Zu lösende Aufgaben
1 - Schreiben Sie aus dem Textauszug über die Reaktionen auf die Corona-Maßnahmen den Abschnitt wörtlich ab, der bei „Statement von Generalmajor“ anfängt und mit „dazu in kaernten.ORF.at.“ endet.
2 - Setzen Sie den Textauszug über die Reaktionen auf die Corona-Maßnahmen nach seinem letzten Satz fort.

Ausgewählter Textauszug
=-=-=
Der steirische Landeshauptmann Hermann Schützenhöfer (ÖVP) sagte: „Österreich darf nicht geschlossen werden.“ Die Einführung einer Impfpflicht sei aus seiner Sicht wichtig und notwendig, „auch wenn sie um ein Jahr zu spät kommt“ – mehr dazu in steiermark.ORF.at. Auch Niederösterreichs Landeshauptfrau Johanna Mikl-Leitner (ÖVP) zeigte sich zufrieden: „Der heutige Tag hat wieder gezeigt, dass von allen Experten und allen Verantwortlichen im Bund und in den Ländern mit vollem Einsatz dafür gearbeitet wird, diese weltweite Herausforderung für Österreich bestmöglich zu meistern“. Sie unterstütze die „volle Kontrolle von 2-G“ – mehr dazu in noe.ORF.at.

Statement von Generalmajor Rudolf Striedinger

Striedinger ist in der GECKO für logistische Fragen zuständig. In der Pressekonferenz griff er zu drastischen Worten.

Aus dem SPÖ-geführten Burgenland kamen „keine Einwände“ – mehr dazu in burgenland.ORF.at. Wiens Bürgermeister Michael Ludwig (SPÖ) sagte, zum Schutz der Bevölkerung und auch zur Aufrechterhaltung des öffentlichen Lebens sei ein „restriktives und bundesweites Vorgehen notwendig“. In Kärnten wird man die Situation beobachten und regelmäßig evaluieren – zusätzliche Verschärfungen werde es vorerst aber nicht geben, hieß es seitens des Landes. An die Eltern von Schulkindern ging der Appell, die Kinder vor Schulbeginn noch einmal testen zu lassen – mehr dazu in kaernten.ORF.at.

SPÖ vermisst Anreize

Die SPÖ vermisste vor allem eine Impfprämie. „Der positive Anreiz eines Impfschecks wäre gerade jetzt eine Win-win-Situation, die das Boostern pusht und mittelfristig der Wirtschaft hilft“, so SPÖ-Gesundheitssprecher Philip Kucher. Überhaupt fehle eine „Booster-Offensive“.
=-=-=
Übungsdaten

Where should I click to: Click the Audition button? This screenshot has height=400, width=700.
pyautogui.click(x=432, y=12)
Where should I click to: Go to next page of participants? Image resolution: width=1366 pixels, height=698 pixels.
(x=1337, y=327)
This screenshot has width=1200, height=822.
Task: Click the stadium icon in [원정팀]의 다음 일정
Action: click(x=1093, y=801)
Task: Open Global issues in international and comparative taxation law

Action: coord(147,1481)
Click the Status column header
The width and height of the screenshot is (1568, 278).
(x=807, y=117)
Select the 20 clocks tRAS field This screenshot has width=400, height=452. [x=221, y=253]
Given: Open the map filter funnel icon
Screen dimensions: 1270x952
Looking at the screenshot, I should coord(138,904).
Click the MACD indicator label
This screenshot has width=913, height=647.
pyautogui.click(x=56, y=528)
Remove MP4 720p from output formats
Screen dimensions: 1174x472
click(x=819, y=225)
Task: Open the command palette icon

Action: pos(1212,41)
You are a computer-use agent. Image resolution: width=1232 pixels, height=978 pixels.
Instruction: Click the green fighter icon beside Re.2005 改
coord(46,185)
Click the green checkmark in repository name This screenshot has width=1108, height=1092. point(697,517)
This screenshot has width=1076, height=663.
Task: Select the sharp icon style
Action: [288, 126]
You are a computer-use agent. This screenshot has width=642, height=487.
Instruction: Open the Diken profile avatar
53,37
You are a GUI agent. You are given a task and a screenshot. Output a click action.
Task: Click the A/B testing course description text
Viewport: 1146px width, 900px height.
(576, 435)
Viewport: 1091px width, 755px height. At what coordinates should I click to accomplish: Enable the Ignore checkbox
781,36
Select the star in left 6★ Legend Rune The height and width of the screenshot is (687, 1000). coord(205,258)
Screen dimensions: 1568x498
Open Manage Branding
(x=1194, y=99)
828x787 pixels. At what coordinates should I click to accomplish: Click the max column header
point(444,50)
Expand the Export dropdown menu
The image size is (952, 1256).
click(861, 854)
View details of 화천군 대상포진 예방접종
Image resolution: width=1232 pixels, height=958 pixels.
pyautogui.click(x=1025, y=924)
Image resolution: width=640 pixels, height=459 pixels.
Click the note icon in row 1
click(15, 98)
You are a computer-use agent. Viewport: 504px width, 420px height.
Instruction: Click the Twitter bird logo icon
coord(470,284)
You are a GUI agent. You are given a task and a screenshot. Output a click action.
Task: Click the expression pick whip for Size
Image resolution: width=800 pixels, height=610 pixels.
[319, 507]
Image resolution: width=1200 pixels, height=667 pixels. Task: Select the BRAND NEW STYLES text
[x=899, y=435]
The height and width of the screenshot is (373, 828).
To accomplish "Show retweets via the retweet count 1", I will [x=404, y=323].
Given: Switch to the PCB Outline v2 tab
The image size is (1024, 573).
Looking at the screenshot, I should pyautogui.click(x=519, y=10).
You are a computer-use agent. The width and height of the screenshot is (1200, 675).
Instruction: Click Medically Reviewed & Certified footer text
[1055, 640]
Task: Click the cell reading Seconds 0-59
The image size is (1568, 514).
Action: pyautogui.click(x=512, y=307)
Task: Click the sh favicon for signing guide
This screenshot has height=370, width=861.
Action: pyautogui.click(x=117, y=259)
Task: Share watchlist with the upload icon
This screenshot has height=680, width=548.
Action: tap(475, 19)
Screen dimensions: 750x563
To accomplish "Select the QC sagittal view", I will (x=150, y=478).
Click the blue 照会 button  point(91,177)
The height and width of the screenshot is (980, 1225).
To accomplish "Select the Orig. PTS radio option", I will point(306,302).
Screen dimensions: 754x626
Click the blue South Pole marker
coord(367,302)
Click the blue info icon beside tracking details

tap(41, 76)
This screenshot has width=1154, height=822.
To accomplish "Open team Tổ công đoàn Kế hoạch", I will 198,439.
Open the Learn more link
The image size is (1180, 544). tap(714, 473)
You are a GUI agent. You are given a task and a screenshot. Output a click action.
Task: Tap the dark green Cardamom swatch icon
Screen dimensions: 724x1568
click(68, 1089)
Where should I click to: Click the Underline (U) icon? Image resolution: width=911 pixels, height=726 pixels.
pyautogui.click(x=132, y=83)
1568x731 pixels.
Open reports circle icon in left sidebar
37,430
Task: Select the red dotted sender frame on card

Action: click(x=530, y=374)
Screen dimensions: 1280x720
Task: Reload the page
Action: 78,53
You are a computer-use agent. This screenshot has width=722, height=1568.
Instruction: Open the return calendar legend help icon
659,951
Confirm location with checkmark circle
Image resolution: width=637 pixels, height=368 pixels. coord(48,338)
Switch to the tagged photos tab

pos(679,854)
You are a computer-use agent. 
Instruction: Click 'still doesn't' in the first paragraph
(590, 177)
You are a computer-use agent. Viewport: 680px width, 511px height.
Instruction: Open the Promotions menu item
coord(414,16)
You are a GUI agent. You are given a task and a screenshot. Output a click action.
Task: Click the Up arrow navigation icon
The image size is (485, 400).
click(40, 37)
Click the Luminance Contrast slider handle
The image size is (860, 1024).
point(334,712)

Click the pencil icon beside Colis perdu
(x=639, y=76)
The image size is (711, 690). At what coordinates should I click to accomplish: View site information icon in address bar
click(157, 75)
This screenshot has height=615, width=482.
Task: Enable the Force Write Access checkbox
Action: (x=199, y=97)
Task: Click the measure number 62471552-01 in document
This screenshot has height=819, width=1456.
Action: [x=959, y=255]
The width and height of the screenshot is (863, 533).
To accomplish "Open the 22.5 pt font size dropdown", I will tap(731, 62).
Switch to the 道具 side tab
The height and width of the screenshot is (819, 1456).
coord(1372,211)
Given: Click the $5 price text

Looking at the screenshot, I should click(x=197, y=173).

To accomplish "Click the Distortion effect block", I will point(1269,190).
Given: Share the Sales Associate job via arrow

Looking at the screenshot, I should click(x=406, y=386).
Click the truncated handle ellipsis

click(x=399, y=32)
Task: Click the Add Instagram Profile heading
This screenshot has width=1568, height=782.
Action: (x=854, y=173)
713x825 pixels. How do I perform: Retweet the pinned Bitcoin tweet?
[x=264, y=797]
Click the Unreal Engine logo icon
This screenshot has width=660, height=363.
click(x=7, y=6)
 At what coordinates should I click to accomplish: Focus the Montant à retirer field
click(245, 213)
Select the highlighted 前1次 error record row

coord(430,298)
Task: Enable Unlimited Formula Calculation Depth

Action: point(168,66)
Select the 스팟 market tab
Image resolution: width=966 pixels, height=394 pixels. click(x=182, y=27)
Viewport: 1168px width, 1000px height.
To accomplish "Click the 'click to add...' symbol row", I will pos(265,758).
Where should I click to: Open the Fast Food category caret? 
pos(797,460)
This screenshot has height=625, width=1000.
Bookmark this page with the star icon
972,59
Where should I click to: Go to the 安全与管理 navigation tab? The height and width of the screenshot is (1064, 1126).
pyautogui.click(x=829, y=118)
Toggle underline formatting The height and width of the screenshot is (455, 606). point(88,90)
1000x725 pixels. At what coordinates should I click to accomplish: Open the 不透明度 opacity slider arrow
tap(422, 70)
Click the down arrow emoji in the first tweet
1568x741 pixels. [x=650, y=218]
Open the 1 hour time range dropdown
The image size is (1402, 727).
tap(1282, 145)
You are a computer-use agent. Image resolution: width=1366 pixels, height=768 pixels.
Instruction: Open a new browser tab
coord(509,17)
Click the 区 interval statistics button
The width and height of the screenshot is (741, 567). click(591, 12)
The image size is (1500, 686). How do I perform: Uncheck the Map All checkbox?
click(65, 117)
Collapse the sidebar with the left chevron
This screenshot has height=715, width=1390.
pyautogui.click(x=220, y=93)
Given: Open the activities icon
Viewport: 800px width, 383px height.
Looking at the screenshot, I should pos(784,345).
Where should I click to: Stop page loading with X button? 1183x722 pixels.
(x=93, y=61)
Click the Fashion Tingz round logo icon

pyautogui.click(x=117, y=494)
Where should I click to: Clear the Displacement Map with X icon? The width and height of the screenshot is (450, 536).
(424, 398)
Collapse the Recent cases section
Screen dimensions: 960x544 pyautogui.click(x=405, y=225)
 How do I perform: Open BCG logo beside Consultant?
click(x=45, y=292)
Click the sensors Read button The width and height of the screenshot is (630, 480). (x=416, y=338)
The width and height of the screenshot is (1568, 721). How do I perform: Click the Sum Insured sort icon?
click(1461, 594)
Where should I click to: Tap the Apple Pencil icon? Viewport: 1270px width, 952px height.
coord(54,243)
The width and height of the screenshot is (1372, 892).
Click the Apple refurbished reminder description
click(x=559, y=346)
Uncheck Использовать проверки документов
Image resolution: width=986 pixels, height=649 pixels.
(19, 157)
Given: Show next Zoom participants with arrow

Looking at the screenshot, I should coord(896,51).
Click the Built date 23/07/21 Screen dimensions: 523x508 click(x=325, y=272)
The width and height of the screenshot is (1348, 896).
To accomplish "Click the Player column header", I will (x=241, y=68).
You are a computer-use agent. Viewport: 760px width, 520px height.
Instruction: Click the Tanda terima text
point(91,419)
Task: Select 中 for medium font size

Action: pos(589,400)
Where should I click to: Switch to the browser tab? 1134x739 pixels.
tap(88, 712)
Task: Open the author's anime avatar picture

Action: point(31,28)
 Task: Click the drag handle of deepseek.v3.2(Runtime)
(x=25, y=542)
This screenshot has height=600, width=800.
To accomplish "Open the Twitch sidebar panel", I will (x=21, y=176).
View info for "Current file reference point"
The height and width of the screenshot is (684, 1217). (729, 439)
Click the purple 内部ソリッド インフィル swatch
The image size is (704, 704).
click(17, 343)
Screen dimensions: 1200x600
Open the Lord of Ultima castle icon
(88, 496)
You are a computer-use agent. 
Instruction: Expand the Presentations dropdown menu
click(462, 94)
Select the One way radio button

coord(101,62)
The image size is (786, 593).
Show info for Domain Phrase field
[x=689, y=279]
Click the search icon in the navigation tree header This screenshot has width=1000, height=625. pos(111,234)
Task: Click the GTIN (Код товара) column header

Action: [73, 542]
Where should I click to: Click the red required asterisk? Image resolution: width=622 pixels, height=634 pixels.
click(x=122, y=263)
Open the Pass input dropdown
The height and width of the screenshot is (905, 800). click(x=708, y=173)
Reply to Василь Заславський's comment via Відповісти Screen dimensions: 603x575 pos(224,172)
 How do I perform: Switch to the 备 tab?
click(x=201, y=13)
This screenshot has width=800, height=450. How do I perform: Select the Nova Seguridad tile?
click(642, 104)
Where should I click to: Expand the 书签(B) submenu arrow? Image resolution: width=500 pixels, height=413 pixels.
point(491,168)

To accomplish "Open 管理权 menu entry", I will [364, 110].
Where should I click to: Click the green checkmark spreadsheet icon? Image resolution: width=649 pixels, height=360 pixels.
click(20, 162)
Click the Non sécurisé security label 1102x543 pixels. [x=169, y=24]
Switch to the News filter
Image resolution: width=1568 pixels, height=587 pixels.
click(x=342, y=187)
=-=-=
Lösungen
1 -
Statement von Generalmajor Rudolf Striedinger

Striedinger ist in der GECKO für logistische Fragen zuständig. In der Pressekonferenz griff er zu drastischen Worten.

Aus dem SPÖ-geführten Burgenland kamen „keine Einwände“ – mehr dazu in burgenland.ORF.at. Wiens Bürgermeister Michael Ludwig (SPÖ) sagte, zum Schutz der Bevölkerung und auch zur Aufrechterhaltung des öffentlichen Lebens sei ein „restriktives und bundesweites Vorgehen notwendig“. In Kärnten wird man die Situation beobachten und regelmäßig evaluieren – zusätzliche Verschärfungen werde es vorerst aber nicht geben, hieß es seitens des Landes. An die Eltern von Schulkindern ging der Appell, die Kinder vor Schulbeginn noch einmal testen zu lassen – mehr dazu in kaernten.ORF.at.

2 -
NEOS stand den strengeren Kontrollen im Handel oder auch der Lockerung der Quarantäneregeln positiv gegenüber, wie der stellvertretende Klubobmann Gerald Loacker betonte. Letztere müssten aber auch für den Schulbereich gelten. Schließlich sei in kaum einer anderen Berufsgruppe die Impfquote so hoch wie beim Lehrpersonal, und auch bei Schülerinnen und Schülern steige diese stetig. Andere Maßnahmen, wie etwa eine kürzere Gültigkeit des „Grünen Passes“, seien allerdings nicht zu Ende gedacht, so Loacker. Er forderte, Apotheken als niederschwellige Anlaufstellen mit ins Boot zu holen. Denn endlos werden Impfstraßen oder Impfbusse nicht aufrechtzuerhalten sein.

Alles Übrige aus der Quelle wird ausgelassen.